Despite buying habits changing and online retailers and brands deploying innovative ways of using technology to replicate in-store shopping experiences, there is still a lack of awareness among consumers about what happens to returned items. In fact, only 26% of consumers report that they are aware of what actually happens to products when they return them to online retailers and brands.
Figures from Optoro¹ estimate that 5 billion pounds of waste is generated through such returns each year, whilst contributing 15 million metric tons of carbon dioxide to the atmosphere. Despite this, the new research found 42% of consumers believe that the products they return are reused or recycled, with only one in five (22%) aware that goods are often thrown away or destroyed. Highlighting a need for change, 71% of consumers said they would change their online shopping habits if online retailers and brands communicated that returns go to landfill.
Maintaining positive changes
When it comes to checking the sustainability of products, it seems consumers are actively seeking online retailers and brands who can stand by their sustainable credentials. The survey findings reveal that half of consumers in France always check an item’s credentials, compared to over a third (38%) of those in the UK and Republic of Ireland. This suggests that changes in shopping habits, which might have been forced upon them due to something beyond their control, have been a wake-up call for individuals and brands alike.
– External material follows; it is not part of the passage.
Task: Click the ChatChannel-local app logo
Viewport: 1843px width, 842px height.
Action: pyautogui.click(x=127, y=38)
Almost three-quarters (72%) of consumers said they plan to continue with their changed shopping habits following the pandemic, whilst 40% of consumers feel that online retailers and brands should continue with reduced carbon footprint initiatives which include changes to product delivery and sourcing.
Achieving and exceeding expectations
Christophe Pecoraro, Managing Director of PFS Europe, comments: “For retailers, a change in behaviour and beliefs means they must work even harder to gain and maintain loyalty from consumers by positioning themselves as a brand that understands the needs and desires of its customers throughout the entire buying journey. Getting the balance right is important, but so too is authenticity. Consumers can see through empty gestures – substance is essential. Consumers are now more carefully considering what, where and how they buy items. The brands that meet these needs will be best positioned to thrive in the future.”
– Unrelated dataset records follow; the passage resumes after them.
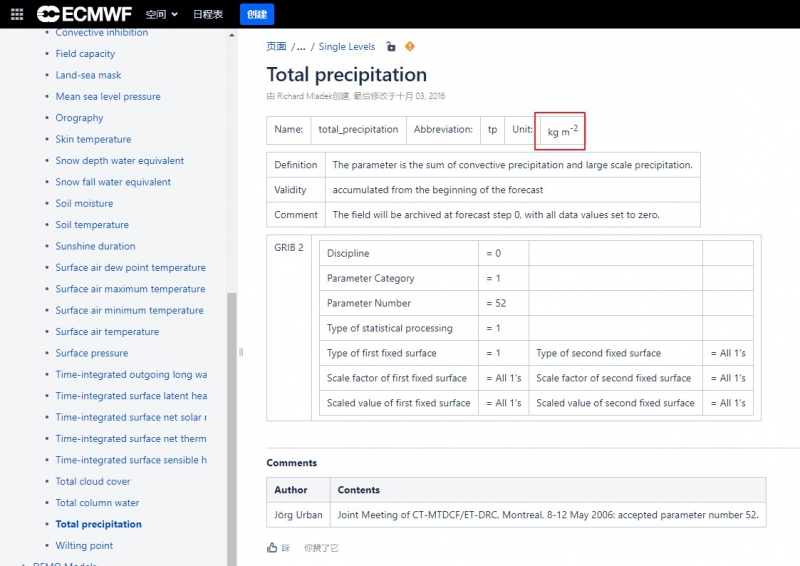The image size is (800, 566).
Task: Select Mean sea level pressure in sidebar
Action: coord(108,97)
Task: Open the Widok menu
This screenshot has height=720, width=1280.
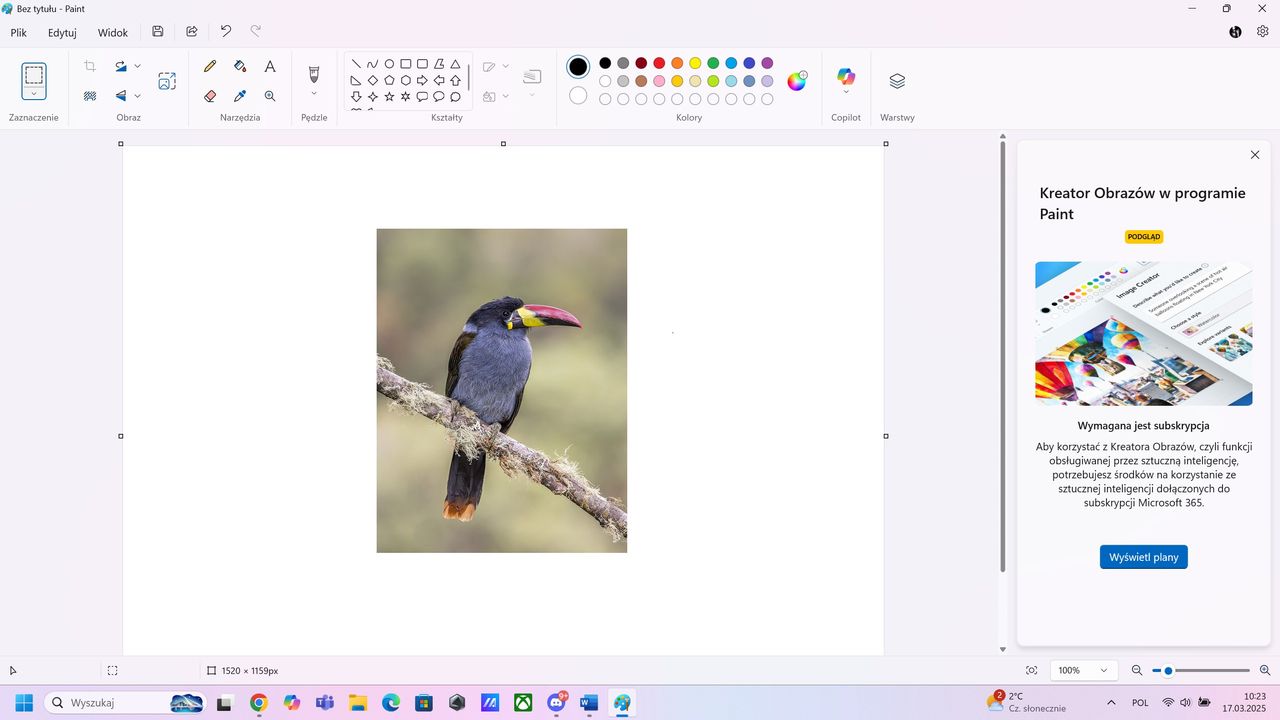Action: point(112,32)
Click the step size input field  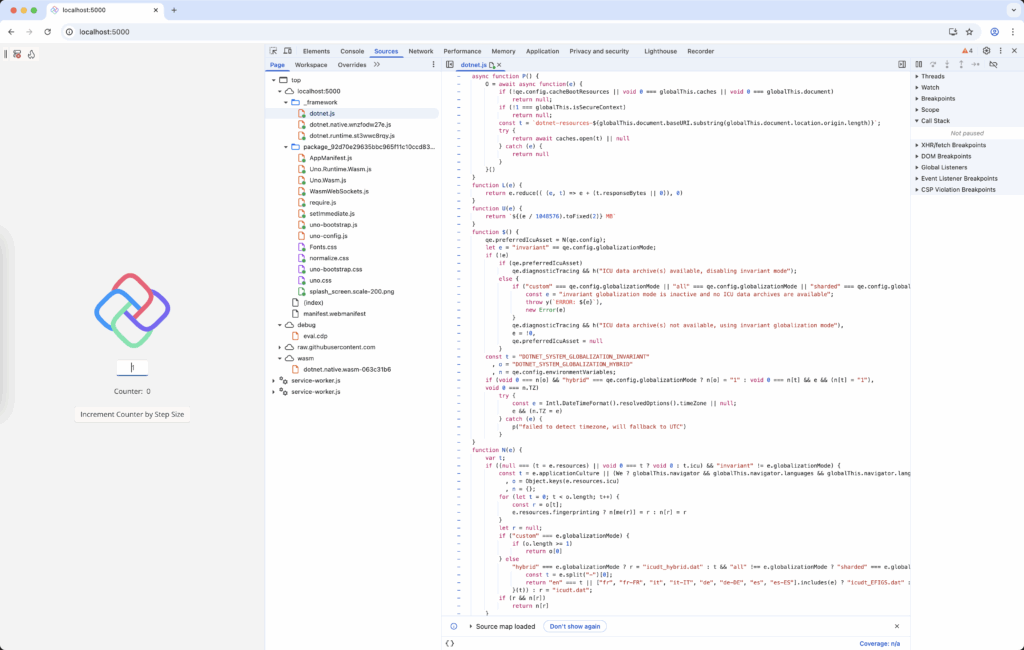click(132, 368)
Benoit Soucaret, Creative Director at LiveArea EMEA, comments: “Our research clearly highlights the immediate need for brands to be more environmentally responsible. The COVID-19 pandemic has made consumers reassess what’s important to them and their own personal impact on the planet. Now more than ever these conscious consumers expect brands to deliver on sustainability and are looking for them to communicate how they are doing this.”
PFS and LiveArea commissioned research agency, Arlington Research, to survey 2,500 consumers about their current shopping habits, environmental and ethical expectations from online retailers and brands, and how their buying behaviour has changed during the Coronavirus pandemic.
Nationally representative interviews were carried out with adults aged 18 and over, with nationally representative quotas set on gender, age and region at a country-wide level. Respondents came from the UK (1,500 respondents), Republic of Ireland (500 respondents) and France (500 respondents). Fieldwork took place between 28 May and 4 June, 2020.